:: Record extracts ::

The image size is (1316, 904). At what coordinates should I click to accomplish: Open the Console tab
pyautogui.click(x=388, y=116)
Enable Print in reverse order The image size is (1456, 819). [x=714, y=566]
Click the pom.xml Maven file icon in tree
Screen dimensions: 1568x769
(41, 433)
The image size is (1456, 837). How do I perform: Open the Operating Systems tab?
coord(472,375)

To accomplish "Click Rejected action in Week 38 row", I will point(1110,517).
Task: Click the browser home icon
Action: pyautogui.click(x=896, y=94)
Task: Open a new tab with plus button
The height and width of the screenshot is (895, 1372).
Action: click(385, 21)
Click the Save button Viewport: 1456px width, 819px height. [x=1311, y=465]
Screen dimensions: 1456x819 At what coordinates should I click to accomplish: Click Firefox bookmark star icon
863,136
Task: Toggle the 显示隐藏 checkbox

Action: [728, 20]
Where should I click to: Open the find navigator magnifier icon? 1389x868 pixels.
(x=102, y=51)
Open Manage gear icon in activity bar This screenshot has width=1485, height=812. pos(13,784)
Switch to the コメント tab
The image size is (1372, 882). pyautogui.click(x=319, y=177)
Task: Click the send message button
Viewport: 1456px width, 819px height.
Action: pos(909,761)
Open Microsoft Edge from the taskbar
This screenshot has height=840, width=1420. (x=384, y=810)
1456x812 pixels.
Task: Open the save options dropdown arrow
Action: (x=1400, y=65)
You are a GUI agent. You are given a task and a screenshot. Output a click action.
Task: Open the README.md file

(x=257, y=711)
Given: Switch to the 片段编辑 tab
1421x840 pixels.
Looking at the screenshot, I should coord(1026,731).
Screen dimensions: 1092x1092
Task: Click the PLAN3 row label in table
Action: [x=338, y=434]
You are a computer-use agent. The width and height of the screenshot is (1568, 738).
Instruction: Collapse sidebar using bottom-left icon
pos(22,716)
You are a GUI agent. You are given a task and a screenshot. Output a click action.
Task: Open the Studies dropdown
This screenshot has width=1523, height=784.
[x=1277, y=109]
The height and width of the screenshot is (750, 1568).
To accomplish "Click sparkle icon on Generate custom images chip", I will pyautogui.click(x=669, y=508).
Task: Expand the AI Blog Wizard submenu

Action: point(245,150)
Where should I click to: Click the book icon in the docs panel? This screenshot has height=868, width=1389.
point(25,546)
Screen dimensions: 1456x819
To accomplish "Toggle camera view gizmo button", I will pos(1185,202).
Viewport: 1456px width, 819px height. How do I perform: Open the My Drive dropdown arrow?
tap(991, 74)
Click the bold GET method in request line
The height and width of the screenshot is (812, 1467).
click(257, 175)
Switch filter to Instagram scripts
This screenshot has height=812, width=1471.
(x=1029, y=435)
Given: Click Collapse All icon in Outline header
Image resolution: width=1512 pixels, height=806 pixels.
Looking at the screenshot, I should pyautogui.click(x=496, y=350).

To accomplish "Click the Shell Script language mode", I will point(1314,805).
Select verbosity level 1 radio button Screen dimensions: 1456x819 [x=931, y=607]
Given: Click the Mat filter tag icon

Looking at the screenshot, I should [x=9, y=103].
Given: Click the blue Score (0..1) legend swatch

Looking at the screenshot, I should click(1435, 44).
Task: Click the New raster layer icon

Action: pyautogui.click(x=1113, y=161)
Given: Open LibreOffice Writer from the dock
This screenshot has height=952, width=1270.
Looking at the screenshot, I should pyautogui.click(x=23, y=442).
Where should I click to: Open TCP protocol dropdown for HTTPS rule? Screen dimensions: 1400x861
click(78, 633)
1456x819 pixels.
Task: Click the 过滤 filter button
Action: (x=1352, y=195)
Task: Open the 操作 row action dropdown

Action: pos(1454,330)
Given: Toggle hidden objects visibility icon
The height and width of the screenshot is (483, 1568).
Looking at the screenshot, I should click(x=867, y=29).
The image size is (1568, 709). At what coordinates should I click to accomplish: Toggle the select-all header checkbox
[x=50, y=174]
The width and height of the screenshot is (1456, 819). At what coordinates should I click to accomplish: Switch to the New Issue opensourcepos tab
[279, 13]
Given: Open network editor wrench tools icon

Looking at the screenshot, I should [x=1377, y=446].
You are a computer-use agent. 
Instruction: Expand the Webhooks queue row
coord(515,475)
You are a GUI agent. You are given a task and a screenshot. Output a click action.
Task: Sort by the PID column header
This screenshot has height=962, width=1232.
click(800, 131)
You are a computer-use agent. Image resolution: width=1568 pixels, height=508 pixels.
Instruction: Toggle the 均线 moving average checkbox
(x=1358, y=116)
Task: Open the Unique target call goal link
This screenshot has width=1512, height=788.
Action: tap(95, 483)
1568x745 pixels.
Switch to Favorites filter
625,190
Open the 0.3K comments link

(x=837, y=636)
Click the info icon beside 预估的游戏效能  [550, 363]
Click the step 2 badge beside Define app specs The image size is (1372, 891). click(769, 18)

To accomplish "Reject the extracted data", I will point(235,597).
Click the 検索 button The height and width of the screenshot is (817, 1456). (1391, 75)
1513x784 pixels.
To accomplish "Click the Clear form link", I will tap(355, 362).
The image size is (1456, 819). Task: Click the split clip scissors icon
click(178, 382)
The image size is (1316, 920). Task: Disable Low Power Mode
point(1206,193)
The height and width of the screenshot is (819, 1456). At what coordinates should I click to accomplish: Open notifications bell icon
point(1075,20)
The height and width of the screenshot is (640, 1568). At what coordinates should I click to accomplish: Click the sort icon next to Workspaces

:::

What you have to do
In your answer, repeat each line of the material word for word.

Solution
The image size is (1316, 904). At what coordinates should I click to accomplish: Open the Console tab
pyautogui.click(x=388, y=116)
Enable Print in reverse order The image size is (1456, 819). [x=714, y=566]
Click the pom.xml Maven file icon in tree
Screen dimensions: 1568x769
(41, 433)
The image size is (1456, 837). How do I perform: Open the Operating Systems tab?
coord(472,375)

To accomplish "Click Rejected action in Week 38 row", I will point(1110,517).
Task: Click the browser home icon
Action: pyautogui.click(x=896, y=94)
Task: Open a new tab with plus button
The height and width of the screenshot is (895, 1372).
Action: click(385, 21)
Click the Save button Viewport: 1456px width, 819px height. [x=1311, y=465]
Screen dimensions: 1456x819 At what coordinates should I click to accomplish: Click Firefox bookmark star icon
863,136
Task: Toggle the 显示隐藏 checkbox

Action: [728, 20]
Where should I click to: Open the find navigator magnifier icon? 1389x868 pixels.
(x=102, y=51)
Open Manage gear icon in activity bar This screenshot has width=1485, height=812. pos(13,784)
Switch to the コメント tab
The image size is (1372, 882). pyautogui.click(x=319, y=177)
Task: Click the send message button
Viewport: 1456px width, 819px height.
Action: pos(909,761)
Open Microsoft Edge from the taskbar
This screenshot has height=840, width=1420. (x=384, y=810)
1456x812 pixels.
Task: Open the save options dropdown arrow
Action: (x=1400, y=65)
You are a GUI agent. You are given a task and a screenshot. Output a click action.
Task: Open the README.md file

(x=257, y=711)
Given: Switch to the 片段编辑 tab
1421x840 pixels.
Looking at the screenshot, I should coord(1026,731).
Screen dimensions: 1092x1092
Task: Click the PLAN3 row label in table
Action: [x=338, y=434]
You are a computer-use agent. The width and height of the screenshot is (1568, 738).
Instruction: Collapse sidebar using bottom-left icon
pos(22,716)
You are a GUI agent. You are given a task and a screenshot. Output a click action.
Task: Open the Studies dropdown
This screenshot has width=1523, height=784.
[x=1277, y=109]
The height and width of the screenshot is (750, 1568).
To accomplish "Click sparkle icon on Generate custom images chip", I will pyautogui.click(x=669, y=508).
Task: Expand the AI Blog Wizard submenu

Action: point(245,150)
Where should I click to: Click the book icon in the docs panel? This screenshot has height=868, width=1389.
point(25,546)
Screen dimensions: 1456x819
To accomplish "Toggle camera view gizmo button", I will pos(1185,202).
Viewport: 1456px width, 819px height. How do I perform: Open the My Drive dropdown arrow?
tap(991, 74)
Click the bold GET method in request line
The height and width of the screenshot is (812, 1467).
click(257, 175)
Switch filter to Instagram scripts
This screenshot has height=812, width=1471.
(x=1029, y=435)
Given: Click Collapse All icon in Outline header
Image resolution: width=1512 pixels, height=806 pixels.
Looking at the screenshot, I should pyautogui.click(x=496, y=350).

To accomplish "Click the Shell Script language mode", I will point(1314,805).
Select verbosity level 1 radio button Screen dimensions: 1456x819 [x=931, y=607]
Given: Click the Mat filter tag icon

Looking at the screenshot, I should [x=9, y=103].
Given: Click the blue Score (0..1) legend swatch

Looking at the screenshot, I should click(1435, 44).
Task: Click the New raster layer icon

Action: pyautogui.click(x=1113, y=161)
Given: Open LibreOffice Writer from the dock
This screenshot has height=952, width=1270.
Looking at the screenshot, I should pyautogui.click(x=23, y=442).
Where should I click to: Open TCP protocol dropdown for HTTPS rule? Screen dimensions: 1400x861
click(78, 633)
1456x819 pixels.
Task: Click the 过滤 filter button
Action: (x=1352, y=195)
Task: Open the 操作 row action dropdown

Action: pos(1454,330)
Given: Toggle hidden objects visibility icon
The height and width of the screenshot is (483, 1568).
Looking at the screenshot, I should click(x=867, y=29).
The image size is (1568, 709). At what coordinates should I click to accomplish: Toggle the select-all header checkbox
[x=50, y=174]
The width and height of the screenshot is (1456, 819). At what coordinates should I click to accomplish: Switch to the New Issue opensourcepos tab
[279, 13]
Given: Open network editor wrench tools icon

Looking at the screenshot, I should [x=1377, y=446].
You are a computer-use agent. 
Instruction: Expand the Webhooks queue row
coord(515,475)
You are a GUI agent. You are given a task and a screenshot. Output a click action.
Task: Sort by the PID column header
This screenshot has height=962, width=1232.
click(800, 131)
You are a computer-use agent. Image resolution: width=1568 pixels, height=508 pixels.
Instruction: Toggle the 均线 moving average checkbox
(x=1358, y=116)
Task: Open the Unique target call goal link
This screenshot has width=1512, height=788.
Action: tap(95, 483)
1568x745 pixels.
Switch to Favorites filter
625,190
Open the 0.3K comments link

(x=837, y=636)
Click the info icon beside 预估的游戏效能  [550, 363]
Click the step 2 badge beside Define app specs The image size is (1372, 891). click(769, 18)

To accomplish "Reject the extracted data", I will point(235,597).
Click the 検索 button The height and width of the screenshot is (817, 1456). (1391, 75)
1513x784 pixels.
To accomplish "Click the Clear form link", I will tap(355, 362).
The image size is (1456, 819). Task: Click the split clip scissors icon
click(178, 382)
The image size is (1316, 920). Task: Disable Low Power Mode
point(1206,193)
The height and width of the screenshot is (819, 1456). At what coordinates should I click to accomplish: Open notifications bell icon
point(1075,20)
The height and width of the screenshot is (640, 1568). At what coordinates should I click to accomplish: Click the sort icon next to Workspaces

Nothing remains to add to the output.